## EXERCISE
For the records below, print the lines from the line with "Task: Click the €42,95 price under BIG BUDS" through the line with "Task: Open 编辑 for 标签信息 row" exactly as written; include both end lines and exclude the rest.
»»
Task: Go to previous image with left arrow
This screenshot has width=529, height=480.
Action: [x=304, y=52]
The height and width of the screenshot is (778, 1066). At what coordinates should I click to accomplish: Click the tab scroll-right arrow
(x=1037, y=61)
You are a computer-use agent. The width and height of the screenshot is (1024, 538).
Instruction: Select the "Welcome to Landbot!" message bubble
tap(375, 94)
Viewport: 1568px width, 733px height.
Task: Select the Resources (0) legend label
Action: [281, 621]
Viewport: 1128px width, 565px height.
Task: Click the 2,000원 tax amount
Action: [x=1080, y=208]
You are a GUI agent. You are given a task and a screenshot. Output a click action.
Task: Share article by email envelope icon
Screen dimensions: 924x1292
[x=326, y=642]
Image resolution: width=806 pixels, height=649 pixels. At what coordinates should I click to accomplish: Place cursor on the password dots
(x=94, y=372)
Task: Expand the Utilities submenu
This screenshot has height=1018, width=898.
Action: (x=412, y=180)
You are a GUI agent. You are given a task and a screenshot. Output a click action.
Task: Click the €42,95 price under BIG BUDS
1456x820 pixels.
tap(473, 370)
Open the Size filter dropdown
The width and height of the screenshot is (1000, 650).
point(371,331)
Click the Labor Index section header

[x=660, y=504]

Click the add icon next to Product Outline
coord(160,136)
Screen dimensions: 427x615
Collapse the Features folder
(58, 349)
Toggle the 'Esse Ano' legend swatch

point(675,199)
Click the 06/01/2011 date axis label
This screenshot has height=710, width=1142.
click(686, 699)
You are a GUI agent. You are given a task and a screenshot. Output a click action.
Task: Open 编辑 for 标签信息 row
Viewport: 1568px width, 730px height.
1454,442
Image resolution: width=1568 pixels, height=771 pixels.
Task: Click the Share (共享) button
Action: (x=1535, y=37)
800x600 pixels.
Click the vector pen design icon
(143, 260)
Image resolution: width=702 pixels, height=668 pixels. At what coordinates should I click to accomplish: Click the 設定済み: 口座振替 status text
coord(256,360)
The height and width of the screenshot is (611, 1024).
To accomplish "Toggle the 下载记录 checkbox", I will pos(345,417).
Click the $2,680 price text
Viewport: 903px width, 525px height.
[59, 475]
««
## RESULT FOR THIS TASK
Task: Click the €42,95 price under BIG BUDS
1456x820 pixels.
tap(473, 370)
Open the Size filter dropdown
The width and height of the screenshot is (1000, 650).
point(371,331)
Click the Labor Index section header

[x=660, y=504]

Click the add icon next to Product Outline
coord(160,136)
Screen dimensions: 427x615
Collapse the Features folder
(58, 349)
Toggle the 'Esse Ano' legend swatch

point(675,199)
Click the 06/01/2011 date axis label
This screenshot has height=710, width=1142.
click(686, 699)
You are a GUI agent. You are given a task and a screenshot. Output a click action.
Task: Open 编辑 for 标签信息 row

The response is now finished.